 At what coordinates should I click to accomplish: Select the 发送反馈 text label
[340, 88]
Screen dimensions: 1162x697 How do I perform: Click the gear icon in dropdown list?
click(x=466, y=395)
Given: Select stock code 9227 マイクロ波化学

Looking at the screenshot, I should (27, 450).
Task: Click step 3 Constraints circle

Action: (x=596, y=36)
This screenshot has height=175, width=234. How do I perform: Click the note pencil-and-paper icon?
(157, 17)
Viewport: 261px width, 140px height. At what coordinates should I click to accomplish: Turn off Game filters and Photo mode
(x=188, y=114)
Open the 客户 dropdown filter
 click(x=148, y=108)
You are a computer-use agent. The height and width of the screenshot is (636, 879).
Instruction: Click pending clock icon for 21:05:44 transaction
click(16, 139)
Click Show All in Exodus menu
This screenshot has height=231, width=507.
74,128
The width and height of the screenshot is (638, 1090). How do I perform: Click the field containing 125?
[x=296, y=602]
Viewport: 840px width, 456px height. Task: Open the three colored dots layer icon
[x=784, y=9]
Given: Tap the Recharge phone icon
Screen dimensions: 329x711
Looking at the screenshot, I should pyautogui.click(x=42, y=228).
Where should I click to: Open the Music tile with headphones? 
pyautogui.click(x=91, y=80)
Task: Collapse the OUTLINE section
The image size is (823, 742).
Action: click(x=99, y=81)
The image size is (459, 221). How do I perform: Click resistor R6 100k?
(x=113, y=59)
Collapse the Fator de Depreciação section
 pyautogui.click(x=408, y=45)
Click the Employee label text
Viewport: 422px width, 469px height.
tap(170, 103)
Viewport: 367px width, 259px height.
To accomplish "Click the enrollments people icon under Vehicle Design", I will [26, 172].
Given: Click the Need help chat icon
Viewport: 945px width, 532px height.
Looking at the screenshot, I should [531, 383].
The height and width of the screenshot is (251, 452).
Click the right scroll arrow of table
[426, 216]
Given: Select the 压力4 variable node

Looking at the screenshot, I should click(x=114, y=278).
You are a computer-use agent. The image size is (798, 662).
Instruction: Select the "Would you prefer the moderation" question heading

--

• _Problem statement_
Return a copy of each line in the entries that carries the string "computer".

• _Task output_
You are a computer-use agent. The height and width of the screenshot is (636, 879).
You are a computer-use agent. The image size is (798, 662).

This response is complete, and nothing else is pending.